### QUOTED PASSAGE
=== Begin Enclosure ===
Marijuana edibles are becoming increasingly popular, but doctors warn the substances are prone to accidental consumption or may pack too much of a wallop for new users.
Newly released numbers show marijuana overdose-related calls in Illinois jumped significantly after legalization, mainly due to edibles — but remained far below the number of calls for other legal drugs, including alcohol.
The number of calls to the Illinois Poison Center for cannabis rose from 487 in 2019, to 743 in 2020, the year recreational weed was legalized in the state, and increased again to 855 in 2021.
Many of the calls were for consumption of edibles, officials said. Edible cases more than tripled from 80 cases in 2019 to 450 in 2021.
“Looking at the reason for exposure, almost all were unintentional,” said Dr. Michael Wahl, medical director of the poison center. “People didn’t mean to eat them, or didn’t know what they were eating.”
Most regular consumers of cannabis have a better idea of what to expect and don’t call the center, he said.
Many of the calls are for children. Calls to the poison center increased for children 5 and under from 81 in 2019, to 278 in 2021.
Some calls involve visitors, such as grandparents or babysitters, to a home where they came across edibles, Wahl said. About two-thirds of the calls came from health care facilities looking for advice on how to treat marijuana intoxication. Most cases were not severe and were resolved over the phone, but some required hospitalization until the effects wore off.
Symptoms of severe THC poisoning can include respiratory distress, loss of coordination, lethargy and loss of consciousness, or in milder cases, anxiety, paranoia and heart palpitations. The effects depend largely on the amount consumed compared to body weight, which is why children can have more severe reactions.
Edibles avoid the harmful effects on the lungs from smoking pot, but may have more variable amounts of THC, the main psychoactive component in cannabis, and may take an hour or two to fully kick in, prompting some impatient users to take too much. As a result, cannabis companies advocate starting with low doses and taking time to see their effects.
Despite the increases, the number of cannabis-related cases pales in comparison to the thousands of calls for other legal drugs such as pain killers, cleaning products, sedatives and antipsychotics, cosmetics, antidepressants and alcohol.
Out of more than 80,000 calls to the poison center last year, 33,000 were for children under 5, so cannabis accounted for fewer than 1% of those calls.
=== End Enclosure ===
### COMPLETE THE FOLLOWING
1 - In the cannabis edibles article, how many calls did the Illinois Poison Center receive for cannabis in 2021?
2 - Resume the cannabis edibles article from its last sentence.
The records that come next are drawn from a separate source and have no connection to the cannabis edibles article.

### LISTED RECORDS
=== Begin Enclosure ===
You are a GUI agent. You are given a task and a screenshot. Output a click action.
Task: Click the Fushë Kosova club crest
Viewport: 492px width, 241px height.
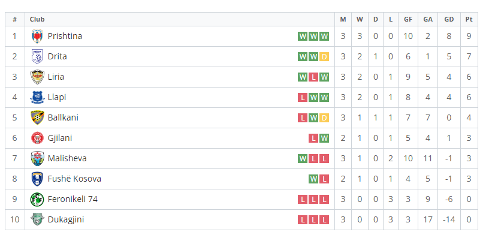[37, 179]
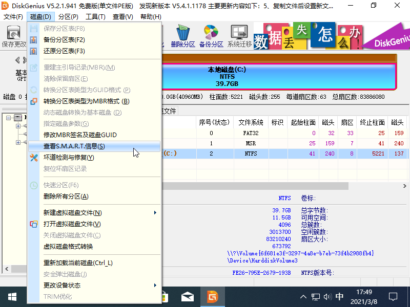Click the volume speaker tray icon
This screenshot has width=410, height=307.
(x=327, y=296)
=== End Enclosure ===
=== Begin Enclosure ===
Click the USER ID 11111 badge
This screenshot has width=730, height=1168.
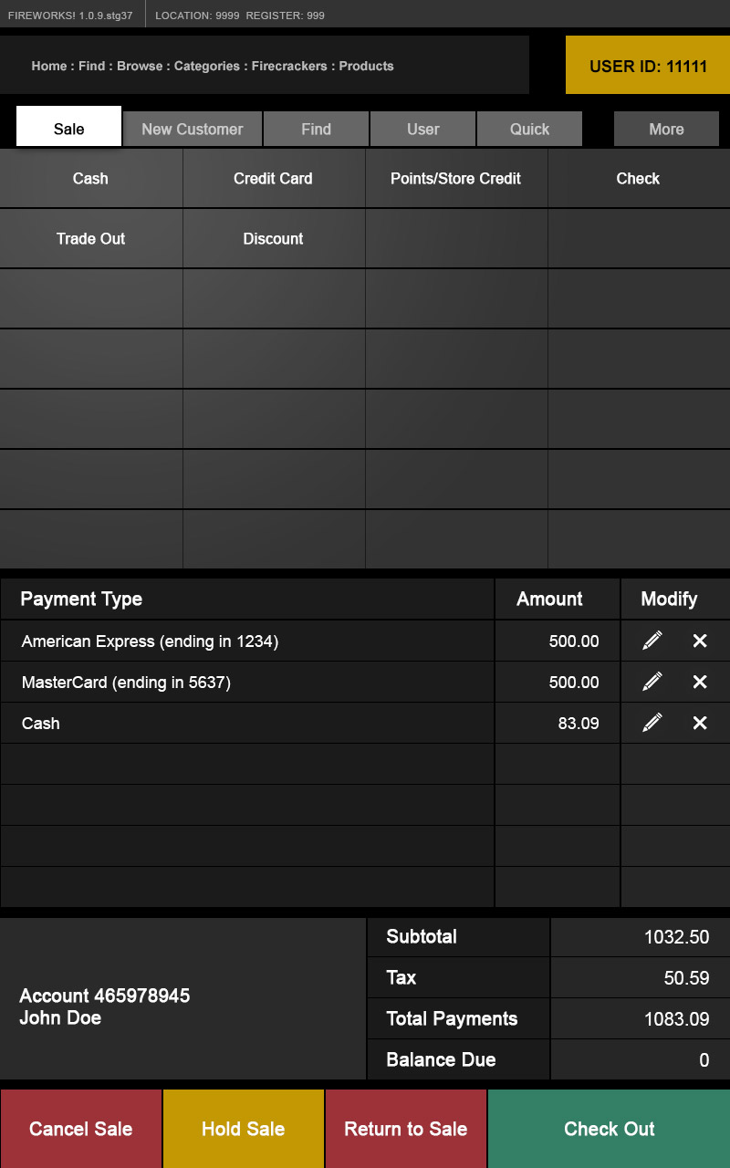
=== End Enclosure ===
### ANSWERS BY TASK
1 - 855

2 -
Treatment often involves keeping the person calm and under observation, the center’s medical director said. All the cannabis patients fully recovered. Much bigger concerns, Wahl said, are drug interactions with alcohol, and the increase in fentanyl poisonings, including in counterfeit pills and in illegal cannabis.
No calls to the poison center involving cannabis have been fatal, but authorities warn that the drug may worsen the effects of other, potentially fatal substances.
Kevin Sabet, president of Smart Approaches to Marijuana, which opposes legalization, called the increase in cases an emergency.
“We need lawmakers to act now to restrict the potency of marijuana products,” he wrote in an email, “enact education campaigns on the dangerousness of today’s marijuana, and limit the influence of the marijuana industry in the state in general.”
The poison center doesn’t keep track of whether calls were for legal or illegal cannabis. But Pam Althoff, executive director of the Cannabis Business Association of Illinois, said unregulated cannabis products such as hemp-derived Delta-8-THC “weed light” and the highly potent THC-0 are more concerning than licensed, regulated cannabis, because consumers don’t know what they’re getting with such gray-market products sold in gas stations.
“I don’t see the need for more regulations (on legal edibles),” she said, “I see the need for more education.”
Despite the increase in cannabis use calls, another fear about legalization causing increased use among teens so far appears to have not panned out.
Adolescent cannabis use nationwide decreased significantly in 2021, according to the 2021 Monitoring the Future survey produced by the National Institute on Drug Abuse. The declines in teen drug use overall, thought to be related to restrictions prompted by the COVID pandemic, were the greatest since the survey began in 1975.
In addition, a prominent local treatment center for drug abuse, Rosecrance Health Network, has not seen a marked increase in long-term cannabis use disorder by itself, said Chief Medical Officer Dr. Tom Wright.
“With adults, we’re noticing the trend that cannabis use tends to be combined with other substances, such as alcohol,” he said. “We do anticipate a growing need for cannabis treatment as use continues to become more common.”
Those who suspect exposure to any harmful substance may call the Illinois Poison Center help line at 1-800-222-1222.